The Rector of a parish in rural Ireland would have led a fairly frugal existence. A good suit for Sundays and an older one for weekdays, perhaps a sports jacket and trousers to add variety; a black stock and starched white linen clerical collar underneath the jacket. Casual clothes were a luxury, time off would have spent in the clothes that were no longer for good wear.
Rectories were Victorian, too big for a salary of a few hundred pounds a year. No more than a couple of rooms could be heated with meagre coal fires. Draughts penetrated every window frame and doorway; if electricity had reached the parish, it would have been used sparingly, it would be one more bill that there would be a struggle to pay.
The Rector’s wife was expected to have time for the great and the good, to attend morning coffee and afternoon tea, but constantly made to feel that she was there under sufferance, that she had been invited because they felt it was the right thing to do. Dublin-dressed ladies would have looked down on her home sewn outfits; they would have regarded her appearance as dowdy and would have noticed her worn shoes.
Being a member of a Rectory family was fairly bleak. There was never money for anything. Boarding school education was possible through the bequest of people long dead and through Protestant charities, but the education only exacerbated a sense of isolation, when others talked of all they had and all they did, the Rectory child had no hope of joining the conversation.
Churches were often in poor repair, the dwindling numbers unable to maintain the fabric. The exodus of much of the Protestant population in 1922 followed by decades of economic depression left little money in any parish. The Rector was expected to somehow keep everything going, even when no-one could suggest how this might be possible.
Yet in the midst of the bad things, ministry was easier. People came to church, they said their prayers, they still believed in the God to whom they prayed at Morning Prayer each Sunday morning. Many of those who sat in the pews Sunday by Sunday needed no Prayer Book; they knew the 16th Century prose of Thomas Cranmer off by heart.

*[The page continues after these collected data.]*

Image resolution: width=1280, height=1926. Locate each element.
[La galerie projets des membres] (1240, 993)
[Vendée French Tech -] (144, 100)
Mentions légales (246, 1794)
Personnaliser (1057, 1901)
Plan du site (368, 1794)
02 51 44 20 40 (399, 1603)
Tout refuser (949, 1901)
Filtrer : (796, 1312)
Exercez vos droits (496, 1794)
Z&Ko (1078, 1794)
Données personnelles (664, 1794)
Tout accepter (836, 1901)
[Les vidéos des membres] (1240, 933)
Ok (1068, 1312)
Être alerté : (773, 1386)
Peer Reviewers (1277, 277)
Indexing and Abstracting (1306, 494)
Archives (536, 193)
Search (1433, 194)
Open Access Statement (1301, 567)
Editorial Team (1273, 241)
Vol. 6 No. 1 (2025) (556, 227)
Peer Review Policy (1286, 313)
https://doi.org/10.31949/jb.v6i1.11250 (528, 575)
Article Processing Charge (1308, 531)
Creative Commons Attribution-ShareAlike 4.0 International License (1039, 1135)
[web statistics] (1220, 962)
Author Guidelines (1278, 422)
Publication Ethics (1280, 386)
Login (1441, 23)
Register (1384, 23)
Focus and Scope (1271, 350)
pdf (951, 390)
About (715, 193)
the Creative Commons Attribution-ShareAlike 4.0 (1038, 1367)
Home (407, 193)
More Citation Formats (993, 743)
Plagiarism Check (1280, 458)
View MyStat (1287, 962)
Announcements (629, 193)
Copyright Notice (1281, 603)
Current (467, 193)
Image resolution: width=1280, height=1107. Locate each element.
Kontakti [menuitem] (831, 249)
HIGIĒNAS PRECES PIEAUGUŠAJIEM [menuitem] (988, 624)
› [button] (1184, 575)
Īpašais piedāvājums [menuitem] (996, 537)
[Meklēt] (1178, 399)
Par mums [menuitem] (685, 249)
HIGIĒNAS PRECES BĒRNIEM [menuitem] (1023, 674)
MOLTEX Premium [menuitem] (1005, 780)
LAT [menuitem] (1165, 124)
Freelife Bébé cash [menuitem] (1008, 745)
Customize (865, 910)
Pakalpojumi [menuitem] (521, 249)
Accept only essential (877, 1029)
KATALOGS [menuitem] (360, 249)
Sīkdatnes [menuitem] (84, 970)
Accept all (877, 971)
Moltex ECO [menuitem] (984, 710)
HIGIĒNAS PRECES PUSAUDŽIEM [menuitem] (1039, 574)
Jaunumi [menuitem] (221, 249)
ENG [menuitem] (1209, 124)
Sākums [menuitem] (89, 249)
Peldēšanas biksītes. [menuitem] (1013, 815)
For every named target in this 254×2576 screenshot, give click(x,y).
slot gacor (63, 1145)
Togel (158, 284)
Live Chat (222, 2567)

Fifty years ago, we had not lost our soul.
I am going to France in August; after Christmas, I am going skiing for a week with friends; things unimaginable for my counterparts half a century ago. Yet there are moments when I sometimes wish that I was driving an Austin A30 on potholed roads to conduct a morning service for a dozen ageing people.
But then, the people who shaped my picture of fifty years ago would tell me that none of them would wish to return to such times.